依頼文 A: 遺留分減殺請求についての文章では、減殺順序を金融資産から先に指定しておくと効果的だとされている。その理由を、文章に書かれている内容にもとづいて1〜3文で説明せよ。
依頼文 B: 遺留分減殺請求についての文章を、最後の文の後から書き継げ。

読む文章:
____

遺留分減殺請求は、法定相続人が遺贈された人に最低保障
されている相続分の返還を請求できる権利で、法律に基づく
権利行使です。それを阻止することは誰にもできませんが、次善の
方法として次のように対処しておきましょう。
一、遺言で遺留分減殺順序を指定しておく
例えば、遺言で減殺順序の指定がある場合、その順序で遺留分が
減殺されることになります。
具体例を挙げましょう。金融資産と自宅が相続対象財産である場合、
息子夫婦と同居しているので自宅だけはどうしても息子に
相続させたいと考える親がいます。この場合、減殺順序を
金融資産から先に指定しておくと効果的です。

____

元データ:
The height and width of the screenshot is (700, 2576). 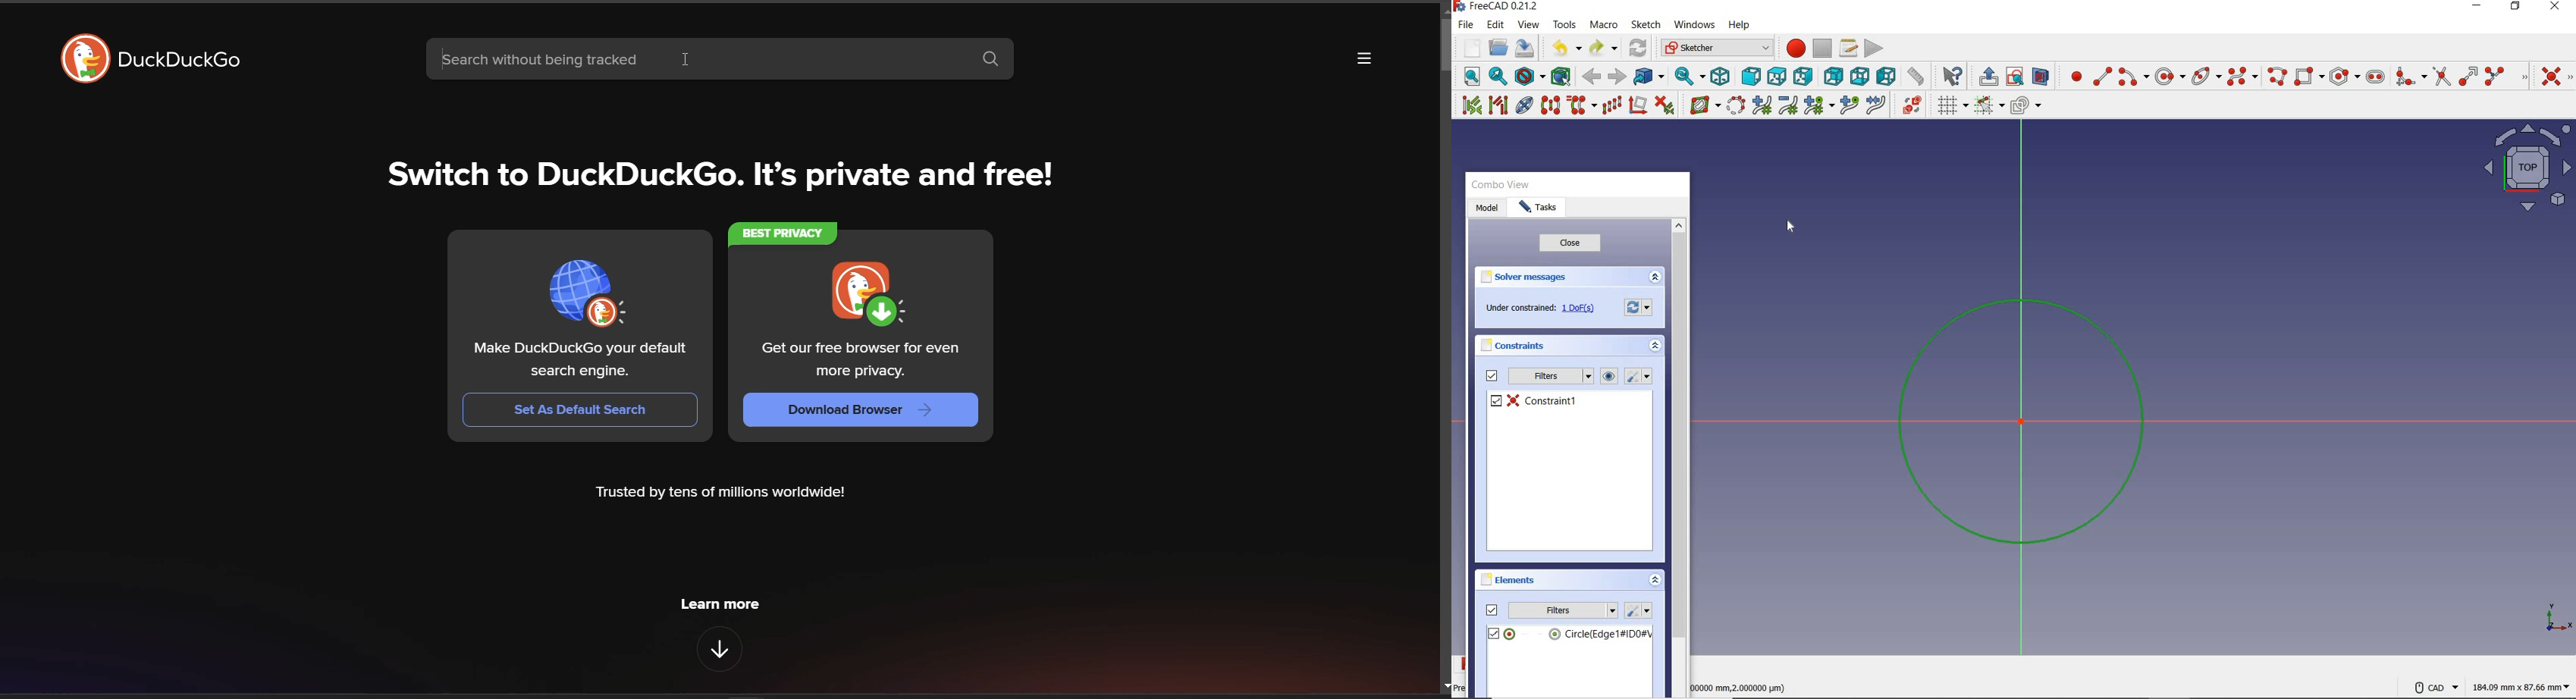 I want to click on create conic, so click(x=2208, y=78).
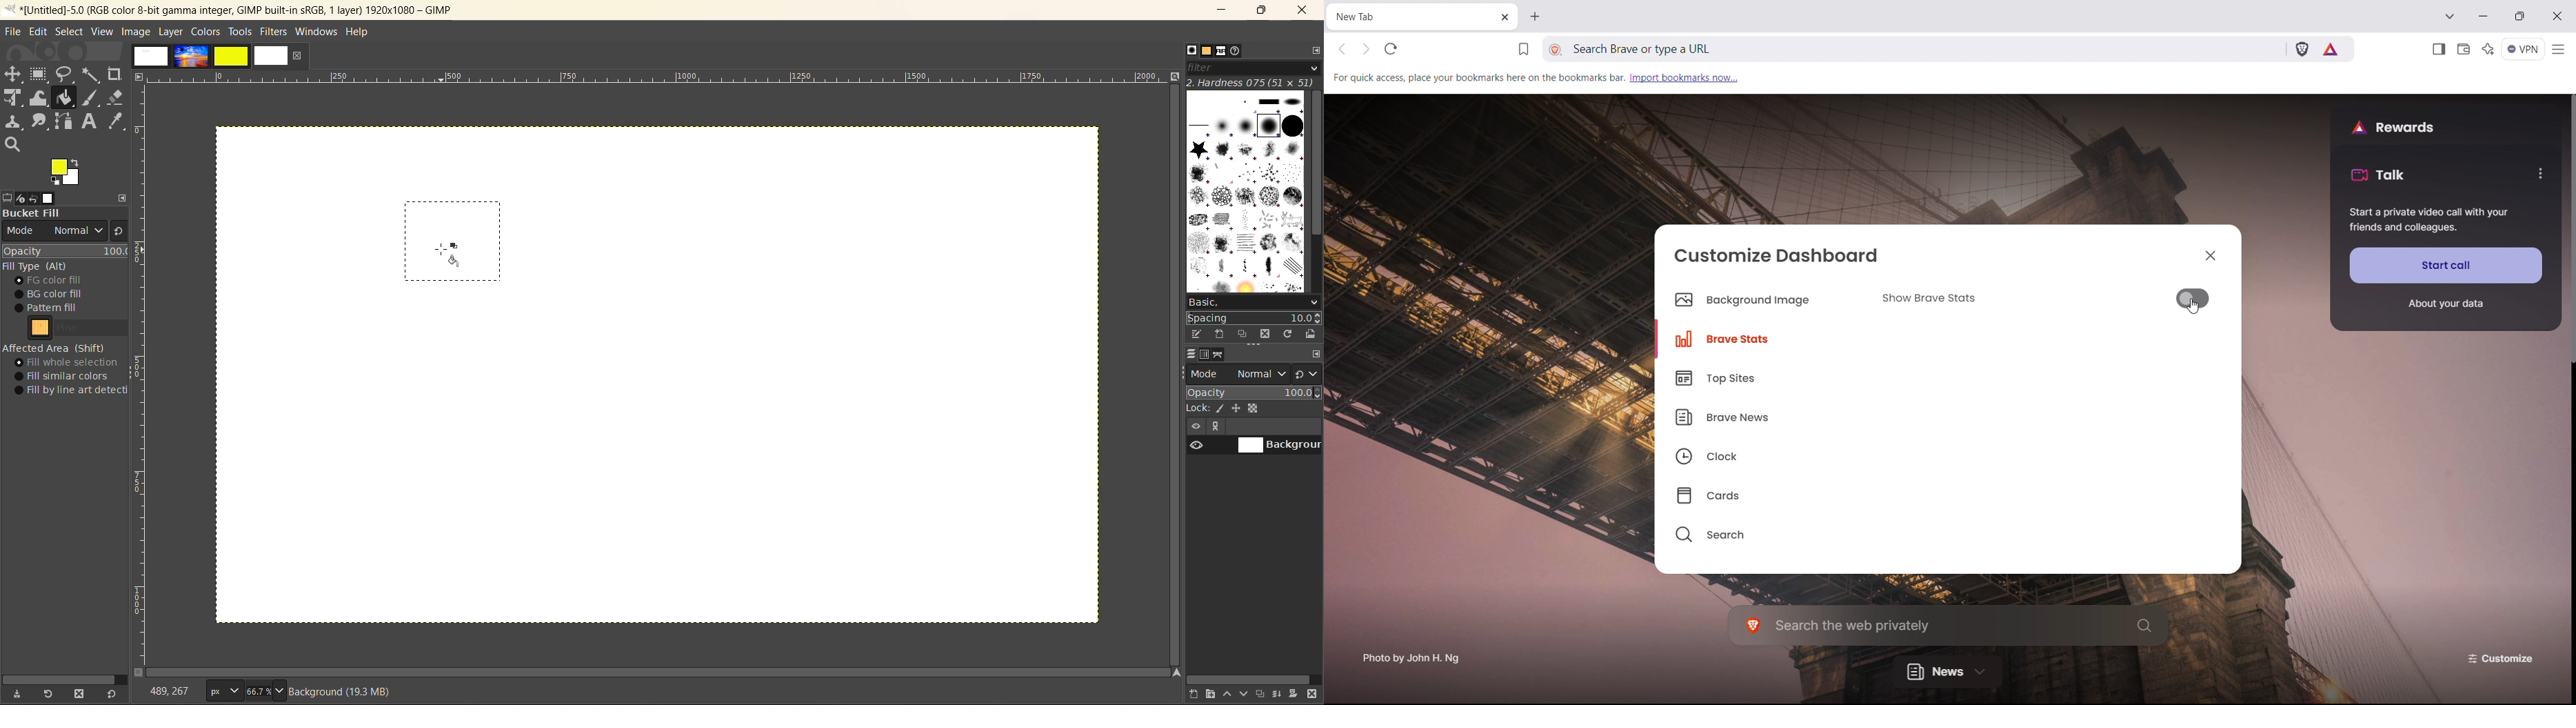 The height and width of the screenshot is (728, 2576). I want to click on search the web privately, so click(1949, 625).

____

最終回答 A: 遺言で減殺順序が指定されていれば、遺留分はその順序で減殺される。そのため、金融資産から先に指定しておけば、遺留分の返還は金融資産から行われる。同居している息子に自宅だけはどうしても相続させたいと考える親にとって、これが有効な対処になる。

最終回答 B:
二、遺留分を減殺請求しそうな相続人に対して、遺言でその
遺留分相当割合(%)を相続させることを当初から遺言しておく
例えば、どうしても減殺請求をすることが予想される相続人が
いる場合、遺留分相当の相続割合を遺言で相続させておくことで、
その相続人は減殺請求ができなくなります。
三、遺留分の放棄を生前にその相続人にさせておく
詳細は家庭裁判所にお問い合わせ下さい。
しかし、最も大切なことは、減殺請求をするかもしれない相続人の
不平や不満をゆっくり聞き出し、少しでも解消する努力を一緒に
していくことではないでしょうか。
生前に財産を贈与したり、遺言で特定の相続人に財産の相続方法を
指定することも大切です。しかし、減殺請求をするに至った相続人の
心の中に蓄積されている負の心を遺言者はもっと考えなければ
なりません。旅立つ前に負の心を氷解させることは、この世への
素晴らしい置き土産だと思います。
□遺留分減殺順序指定の遺言記載例
●第○条
遺言者の長男○○から遺留分減殺請求があり、それを支払うべき
ときは、その減殺順序は次の指定した順序とし、遺留分相当額を
満たす額まで支払うものとあらかじめ指定します
●第○条(遺留分減殺順序)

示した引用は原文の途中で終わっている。